■ Available records ■
+---+
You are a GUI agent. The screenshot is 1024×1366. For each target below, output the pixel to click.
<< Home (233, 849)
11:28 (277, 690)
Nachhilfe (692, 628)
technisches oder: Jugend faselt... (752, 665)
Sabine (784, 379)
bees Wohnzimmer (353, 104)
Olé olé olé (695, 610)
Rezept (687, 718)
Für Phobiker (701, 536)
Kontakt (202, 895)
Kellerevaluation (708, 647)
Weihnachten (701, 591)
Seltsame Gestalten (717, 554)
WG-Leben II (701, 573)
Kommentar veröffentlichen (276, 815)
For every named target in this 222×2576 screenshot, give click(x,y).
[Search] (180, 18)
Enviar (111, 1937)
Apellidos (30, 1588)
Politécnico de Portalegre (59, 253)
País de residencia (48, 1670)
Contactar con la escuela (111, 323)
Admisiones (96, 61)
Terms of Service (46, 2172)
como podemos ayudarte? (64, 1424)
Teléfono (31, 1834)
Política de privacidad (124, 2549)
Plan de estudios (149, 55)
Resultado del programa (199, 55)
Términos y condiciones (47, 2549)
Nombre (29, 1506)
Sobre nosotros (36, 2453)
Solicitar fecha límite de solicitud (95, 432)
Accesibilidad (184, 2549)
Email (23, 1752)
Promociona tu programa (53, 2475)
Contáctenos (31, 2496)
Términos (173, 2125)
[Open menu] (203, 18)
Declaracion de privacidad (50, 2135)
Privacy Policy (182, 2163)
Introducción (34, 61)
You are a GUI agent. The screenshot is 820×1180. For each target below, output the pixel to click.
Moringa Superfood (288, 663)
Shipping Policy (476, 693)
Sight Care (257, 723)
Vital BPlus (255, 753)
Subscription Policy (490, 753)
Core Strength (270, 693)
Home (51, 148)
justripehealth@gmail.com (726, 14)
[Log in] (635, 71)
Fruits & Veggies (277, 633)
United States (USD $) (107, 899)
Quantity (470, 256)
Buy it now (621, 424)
+---+
■ Brief ■
Give the entries once more, exactly as they appear.

■ Answer section ■
You are a GUI agent. The screenshot is 1024×1366. For each target below, output the pixel to click.
<< Home (233, 849)
11:28 (277, 690)
Nachhilfe (692, 628)
technisches oder: Jugend faselt... (752, 665)
Sabine (784, 379)
bees Wohnzimmer (353, 104)
Olé olé olé (695, 610)
Rezept (687, 718)
Für Phobiker (701, 536)
Kontakt (202, 895)
Kellerevaluation (708, 647)
Weihnachten (701, 591)
Seltsame Gestalten (717, 554)
WG-Leben II (701, 573)
Kommentar veröffentlichen (276, 815)
For every named target in this 222×2576 screenshot, give click(x,y).
[Search] (180, 18)
Enviar (111, 1937)
Apellidos (30, 1588)
Politécnico de Portalegre (59, 253)
País de residencia (48, 1670)
Contactar con la escuela (111, 323)
Admisiones (96, 61)
Terms of Service (46, 2172)
como podemos ayudarte? (64, 1424)
Teléfono (31, 1834)
Política de privacidad (124, 2549)
Plan de estudios (149, 55)
Resultado del programa (199, 55)
Términos y condiciones (47, 2549)
Nombre (29, 1506)
Sobre nosotros (36, 2453)
Solicitar fecha límite de solicitud (95, 432)
Accesibilidad (184, 2549)
Email (23, 1752)
Promociona tu programa (53, 2475)
Contáctenos (31, 2496)
Términos (173, 2125)
[Open menu] (203, 18)
Declaracion de privacidad (50, 2135)
Privacy Policy (182, 2163)
Introducción (34, 61)
You are a GUI agent. The screenshot is 820×1180. For each target below, output the pixel to click.
Moringa Superfood (288, 663)
Shipping Policy (476, 693)
Sight Care (257, 723)
Vital BPlus (255, 753)
Subscription Policy (490, 753)
Core Strength (270, 693)
Home (51, 148)
justripehealth@gmail.com (726, 14)
[Log in] (635, 71)
Fruits & Veggies (277, 633)
United States (USD $) (107, 899)
Quantity (470, 256)
Buy it now (621, 424)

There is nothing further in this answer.